------ Passage for review ------

The Éclair

Recipe

Created by
  • Martin Diez - Director, Chef Services Americas, Chocolate Academy™ Center, Chicago
  • Philippe Bertrand - Director of Barry Callebaut CHOCOLATE ACADEMY™ France, MOF Chocolatier-Confiseur

Pâte à choux

ingredients preparation
  • 160g
    whole milk
  • 160g
    water
  • 15g
    sugar
  • 5g
    salt
  • 150g
    butter

Boil

  • 180g
    flour

Pour over and thicken with

  • 330g
    whole egg(s)

Add

Bake at 270°C with the oven turned off, then at 165°C with the oven turned on.

Crunch

ingredients preparation
  • 150g
    butter
  • 150g
    flour
  • 150g
    brown sugar

Mix

Roll out between two sheets of parchment paper.

Alunga™ Pastry Cream

ingredients preparation
  • 500g
    whole milk

Boil

  • 20g
    sugar
  • 45g
    custard powder
  • 50g
    egg yolks

Pour over

  • 200g
    CHM-Q41ALUN

Pour over

Mix and let cool.

Lactée Supérieure Pastry Cream

ingredients preparation
  • 500g
    whole milk

Boil

  • 20g
    sugar
  • 45g
    custard powder
  • 50g
    egg yolks

Pour over

  • 200g
    CHM-O38LSUP

Pour over

Mix and let cool.

Assembly

ingredients preparation
  • CHM-O38LSUP

Pipe several drops of Lactée Supérieure 38.2% milk chocolate couverture coloured fondant on each chou.
Cut out several very thin 3 cm diameter disks from the Lactée Supérieure 38.2% milk chocolate couverture.

------ Source material ------

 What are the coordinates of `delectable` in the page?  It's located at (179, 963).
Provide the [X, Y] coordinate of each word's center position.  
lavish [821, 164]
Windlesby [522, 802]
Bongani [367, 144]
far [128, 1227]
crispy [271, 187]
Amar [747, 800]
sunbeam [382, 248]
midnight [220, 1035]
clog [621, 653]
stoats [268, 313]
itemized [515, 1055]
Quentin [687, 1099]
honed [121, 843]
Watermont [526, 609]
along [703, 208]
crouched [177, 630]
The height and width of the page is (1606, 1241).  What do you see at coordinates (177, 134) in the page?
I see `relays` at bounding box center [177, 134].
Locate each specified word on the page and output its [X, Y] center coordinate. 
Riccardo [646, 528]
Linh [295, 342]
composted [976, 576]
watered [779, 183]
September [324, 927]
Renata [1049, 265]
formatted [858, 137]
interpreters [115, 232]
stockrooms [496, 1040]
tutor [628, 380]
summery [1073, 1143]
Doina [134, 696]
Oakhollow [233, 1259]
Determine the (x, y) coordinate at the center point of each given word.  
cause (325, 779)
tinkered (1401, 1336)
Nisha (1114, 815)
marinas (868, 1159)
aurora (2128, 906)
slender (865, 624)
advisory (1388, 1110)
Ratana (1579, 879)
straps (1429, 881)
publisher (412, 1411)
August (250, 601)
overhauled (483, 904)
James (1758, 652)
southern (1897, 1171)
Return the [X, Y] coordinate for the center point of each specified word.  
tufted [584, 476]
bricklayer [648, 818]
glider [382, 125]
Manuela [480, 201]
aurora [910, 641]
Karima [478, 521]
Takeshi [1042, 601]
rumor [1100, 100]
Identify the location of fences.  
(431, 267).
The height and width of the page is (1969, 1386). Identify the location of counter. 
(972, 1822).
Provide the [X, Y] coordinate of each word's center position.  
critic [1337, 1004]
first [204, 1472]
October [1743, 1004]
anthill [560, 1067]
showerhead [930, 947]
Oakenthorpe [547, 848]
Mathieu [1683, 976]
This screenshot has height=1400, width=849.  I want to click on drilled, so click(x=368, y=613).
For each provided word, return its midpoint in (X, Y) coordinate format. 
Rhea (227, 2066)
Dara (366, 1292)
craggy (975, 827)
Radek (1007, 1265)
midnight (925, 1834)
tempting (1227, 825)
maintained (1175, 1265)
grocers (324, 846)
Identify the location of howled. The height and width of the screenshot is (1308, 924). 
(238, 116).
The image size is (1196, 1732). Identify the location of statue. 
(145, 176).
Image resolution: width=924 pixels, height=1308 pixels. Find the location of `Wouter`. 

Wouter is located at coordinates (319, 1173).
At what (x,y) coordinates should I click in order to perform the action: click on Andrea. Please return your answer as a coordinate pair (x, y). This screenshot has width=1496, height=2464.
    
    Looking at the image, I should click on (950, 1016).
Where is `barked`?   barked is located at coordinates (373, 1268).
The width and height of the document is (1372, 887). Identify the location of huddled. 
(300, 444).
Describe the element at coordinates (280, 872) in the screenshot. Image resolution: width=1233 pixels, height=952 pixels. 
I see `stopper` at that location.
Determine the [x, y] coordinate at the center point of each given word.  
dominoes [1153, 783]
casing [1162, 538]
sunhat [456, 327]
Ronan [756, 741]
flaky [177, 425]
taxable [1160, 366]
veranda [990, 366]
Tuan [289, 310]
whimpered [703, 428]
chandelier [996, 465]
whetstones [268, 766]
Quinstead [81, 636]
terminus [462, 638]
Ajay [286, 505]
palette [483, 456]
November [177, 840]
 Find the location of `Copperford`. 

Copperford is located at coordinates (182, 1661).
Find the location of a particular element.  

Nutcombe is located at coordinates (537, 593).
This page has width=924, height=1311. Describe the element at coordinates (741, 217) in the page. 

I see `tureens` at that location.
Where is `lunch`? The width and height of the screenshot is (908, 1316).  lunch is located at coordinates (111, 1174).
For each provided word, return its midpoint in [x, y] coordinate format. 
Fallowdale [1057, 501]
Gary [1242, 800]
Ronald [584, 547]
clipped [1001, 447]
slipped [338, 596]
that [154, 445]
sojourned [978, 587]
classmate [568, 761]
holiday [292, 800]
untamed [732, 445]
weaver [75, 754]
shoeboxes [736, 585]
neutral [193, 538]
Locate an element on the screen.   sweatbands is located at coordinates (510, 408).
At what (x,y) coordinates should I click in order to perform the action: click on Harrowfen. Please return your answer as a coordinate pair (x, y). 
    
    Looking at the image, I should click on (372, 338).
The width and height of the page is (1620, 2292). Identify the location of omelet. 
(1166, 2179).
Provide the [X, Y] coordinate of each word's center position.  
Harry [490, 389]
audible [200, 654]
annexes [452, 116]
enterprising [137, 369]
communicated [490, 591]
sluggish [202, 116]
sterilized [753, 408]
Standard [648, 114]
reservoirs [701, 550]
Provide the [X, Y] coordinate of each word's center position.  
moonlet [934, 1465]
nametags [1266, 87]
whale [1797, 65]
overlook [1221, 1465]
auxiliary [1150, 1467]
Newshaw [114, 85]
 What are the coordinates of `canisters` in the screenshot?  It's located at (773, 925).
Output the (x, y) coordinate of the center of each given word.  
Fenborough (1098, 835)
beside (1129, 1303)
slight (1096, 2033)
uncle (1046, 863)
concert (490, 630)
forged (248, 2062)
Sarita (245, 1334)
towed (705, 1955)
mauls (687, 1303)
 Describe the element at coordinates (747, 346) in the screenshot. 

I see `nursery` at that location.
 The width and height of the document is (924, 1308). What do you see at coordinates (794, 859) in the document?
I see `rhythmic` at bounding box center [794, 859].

------

--- The problem ---
Reproduce the part of the éclair recipe starting with "Pipe several drops" and going on through "38.2% milk chocolate couverture.".

--- Result ---
Pipe several drops of Lactée Supérieure 38.2% milk chocolate couverture coloured fondant on each chou.
Cut out several very thin 3 cm diameter disks from the Lactée Supérieure 38.2% milk chocolate couverture.